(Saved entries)
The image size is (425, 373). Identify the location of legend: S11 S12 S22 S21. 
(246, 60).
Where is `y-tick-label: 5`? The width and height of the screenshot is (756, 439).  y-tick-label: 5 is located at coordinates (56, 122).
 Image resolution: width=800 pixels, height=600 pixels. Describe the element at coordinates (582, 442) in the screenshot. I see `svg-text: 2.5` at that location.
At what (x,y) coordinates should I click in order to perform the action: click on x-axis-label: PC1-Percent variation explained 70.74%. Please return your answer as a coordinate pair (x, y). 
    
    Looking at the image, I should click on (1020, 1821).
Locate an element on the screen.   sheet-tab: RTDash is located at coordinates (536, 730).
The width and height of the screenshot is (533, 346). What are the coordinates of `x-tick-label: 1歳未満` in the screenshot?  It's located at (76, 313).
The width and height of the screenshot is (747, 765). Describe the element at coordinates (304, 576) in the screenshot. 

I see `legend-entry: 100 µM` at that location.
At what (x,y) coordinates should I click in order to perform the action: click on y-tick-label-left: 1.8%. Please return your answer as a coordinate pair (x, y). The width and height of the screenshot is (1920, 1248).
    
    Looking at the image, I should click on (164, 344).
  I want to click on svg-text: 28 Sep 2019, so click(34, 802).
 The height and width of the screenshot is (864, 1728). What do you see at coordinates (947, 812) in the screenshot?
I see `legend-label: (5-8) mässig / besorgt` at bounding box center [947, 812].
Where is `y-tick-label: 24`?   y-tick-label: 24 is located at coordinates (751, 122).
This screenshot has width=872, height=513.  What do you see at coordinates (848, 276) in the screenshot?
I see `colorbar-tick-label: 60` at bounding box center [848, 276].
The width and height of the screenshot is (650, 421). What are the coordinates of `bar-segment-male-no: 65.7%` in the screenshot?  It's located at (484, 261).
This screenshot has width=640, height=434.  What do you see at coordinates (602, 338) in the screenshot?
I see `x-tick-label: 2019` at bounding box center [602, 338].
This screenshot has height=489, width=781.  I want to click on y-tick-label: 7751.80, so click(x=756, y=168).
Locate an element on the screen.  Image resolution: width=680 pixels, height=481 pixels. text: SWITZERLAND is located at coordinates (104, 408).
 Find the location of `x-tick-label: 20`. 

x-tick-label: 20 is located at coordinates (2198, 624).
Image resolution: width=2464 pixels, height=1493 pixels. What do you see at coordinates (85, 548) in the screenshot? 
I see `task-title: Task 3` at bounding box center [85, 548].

• AIM OF THE EXERCISE:
Write out all of the data above again, line for line, without altering a single character.

• SOLUTION FOR THIS EXERCISE:
The image size is (425, 373). Identify the location of legend: S11 S12 S22 S21. 
(246, 60).
Where is `y-tick-label: 5`? The width and height of the screenshot is (756, 439).  y-tick-label: 5 is located at coordinates (56, 122).
 Image resolution: width=800 pixels, height=600 pixels. Describe the element at coordinates (582, 442) in the screenshot. I see `svg-text: 2.5` at that location.
At what (x,y) coordinates should I click in order to perform the action: click on x-axis-label: PC1-Percent variation explained 70.74%. Please return your answer as a coordinate pair (x, y). 
    
    Looking at the image, I should click on (1020, 1821).
Locate an element on the screen.   sheet-tab: RTDash is located at coordinates (536, 730).
The width and height of the screenshot is (533, 346). What are the coordinates of `x-tick-label: 1歳未満` in the screenshot?  It's located at (76, 313).
The width and height of the screenshot is (747, 765). Describe the element at coordinates (304, 576) in the screenshot. 

I see `legend-entry: 100 µM` at that location.
At what (x,y) coordinates should I click in order to perform the action: click on y-tick-label-left: 1.8%. Please return your answer as a coordinate pair (x, y). The width and height of the screenshot is (1920, 1248).
    
    Looking at the image, I should click on (164, 344).
  I want to click on svg-text: 28 Sep 2019, so click(34, 802).
 The height and width of the screenshot is (864, 1728). What do you see at coordinates (947, 812) in the screenshot?
I see `legend-label: (5-8) mässig / besorgt` at bounding box center [947, 812].
Where is `y-tick-label: 24`?   y-tick-label: 24 is located at coordinates (751, 122).
This screenshot has width=872, height=513.  What do you see at coordinates (848, 276) in the screenshot?
I see `colorbar-tick-label: 60` at bounding box center [848, 276].
The width and height of the screenshot is (650, 421). What are the coordinates of `bar-segment-male-no: 65.7%` in the screenshot?  It's located at (484, 261).
This screenshot has width=640, height=434.  What do you see at coordinates (602, 338) in the screenshot?
I see `x-tick-label: 2019` at bounding box center [602, 338].
This screenshot has height=489, width=781.  I want to click on y-tick-label: 7751.80, so click(x=756, y=168).
Locate an element on the screen.  Image resolution: width=680 pixels, height=481 pixels. text: SWITZERLAND is located at coordinates (104, 408).
 Find the location of `x-tick-label: 20`. 

x-tick-label: 20 is located at coordinates (2198, 624).
Image resolution: width=2464 pixels, height=1493 pixels. What do you see at coordinates (85, 548) in the screenshot? 
I see `task-title: Task 3` at bounding box center [85, 548].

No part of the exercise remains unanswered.